Evidently, it is possible that they will cost the election for some candidates. But the temptation to court this influential sector is very great. In Ohio, 25% of voters define themselves as "evangelical," and three out of every four members of that group voted for Bush in 2004.
Among those that go to their religious events (to call their ceremonies "masses", which are more like TV shows than religious functions, would be an exaggeration), 97% voted for the President.
Up against this religious wall, the Democrats haven’t had any choice but to organize the labor unions, and introduce initiatives such as a referendum to raise the minimum wage in Ohio, with the object of mobilizing their voter bases. So, in the end, the war between the churches and the labor unions is going to be one of the keys in Ohio on November 7.
The majority of Spaniards are not supportive of American right-wing conservative politics. Up until recently, Evangelicals, in general (not to speak of Baptists as an even smaller subset), due to their miniscule representation among the Spanish population (0.4%), have been a pretty much unknown element in Spanish life and public opinion. For some reason, though, whenever Evangelicals do make the national news in Spain, it usually has something to do with our "less seemly side."
For example, back a few years ago, the Jim Bakker and Jimmy Swaggart scandals made headlines in Spain, even though no one in Spain had ever even heard of them before the stories broke. When Pat Robertson declared that the US ought to "take out" Hugo Chávez in Venezuela, that also made the news in Spain. But, more than anything else, since George W. Bush’s election as President, and especially since the war in Iraq, the majority of the times Evangelicals are mentioned in the news seem to be related to Evangelical political activity, and their support for President Bush and his policies.

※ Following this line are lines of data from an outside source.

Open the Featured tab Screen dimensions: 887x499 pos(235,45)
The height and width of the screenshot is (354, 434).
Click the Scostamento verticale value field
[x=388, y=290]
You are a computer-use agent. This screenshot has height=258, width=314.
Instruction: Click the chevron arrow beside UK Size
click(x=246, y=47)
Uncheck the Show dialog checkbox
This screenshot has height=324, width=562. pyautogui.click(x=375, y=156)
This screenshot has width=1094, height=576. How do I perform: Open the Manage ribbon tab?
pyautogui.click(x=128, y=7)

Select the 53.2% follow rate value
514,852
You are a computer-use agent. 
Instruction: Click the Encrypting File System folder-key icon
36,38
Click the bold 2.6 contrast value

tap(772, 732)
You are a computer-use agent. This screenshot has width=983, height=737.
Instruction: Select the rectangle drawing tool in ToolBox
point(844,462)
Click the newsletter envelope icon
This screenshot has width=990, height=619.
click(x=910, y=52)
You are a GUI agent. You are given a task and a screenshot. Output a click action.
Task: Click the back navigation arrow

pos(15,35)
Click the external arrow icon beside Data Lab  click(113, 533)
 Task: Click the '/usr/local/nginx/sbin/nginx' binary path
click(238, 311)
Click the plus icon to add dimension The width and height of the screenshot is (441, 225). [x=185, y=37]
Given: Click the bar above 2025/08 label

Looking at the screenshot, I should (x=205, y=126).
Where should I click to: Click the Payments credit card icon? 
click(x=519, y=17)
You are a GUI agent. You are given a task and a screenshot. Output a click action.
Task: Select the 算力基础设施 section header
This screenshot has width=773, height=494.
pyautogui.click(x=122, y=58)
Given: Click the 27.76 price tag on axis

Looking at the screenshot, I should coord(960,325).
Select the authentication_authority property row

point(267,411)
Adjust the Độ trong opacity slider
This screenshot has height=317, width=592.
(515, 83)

I consider myself to be generally conservative in my personal political views. I am especially interested in defending the rights of the unborn, and of traditional families. At the same time, I am deeply concerned about poverty and injustice, both in the United States and around the world, especially in places like Darfur. I am in basic agreement that, as Christians, we should not silence our prophetic voice on these crucial issues.
However, I think it is important that, as people who give lip-service to the "core value" of world evangelization, we are aware of the effect our political activity in the States has, at times, upon our efforts to preach the Gospel in other parts of the world. These things are very hard to measure with any degree of objectivity. But, I myself have sensed a decreasing a priori openness to me as an American in Spain ever since the Iraq war. Yes, by being humble, sincere, friendly, non-judgmental and demonstrating a servant attitude, some of these attitudes can be overcome with time. Nonetheless, there are real barriers for us as American missionaries that were not quite as hard to get past before all of this happened as they are now.
Even worse, at times, the non-believing Spaniard who is confronted for the first time with the claims of Christ, must evaluate whether identifying him/herself with the evangelical community will also involve identifying him/herself with American conservative politics.
How do we deal with this dilemma? I do not believe the answer is easy. I do believe, however, that whenever we choose to openly link ourselves as Evangelicals with certain political views, we must be fairly confident that the views we take are really a result of an authentically biblical worldview, and not merely a reflection of certain provincial cultural values. What are our true core values? Does world evangelization really rank as high on our list as we say it does?
Woe to the world because of its stumbling blocks! For it is inevitable that stumbling blocks come; but woe to that man through whom the stumbling block comes!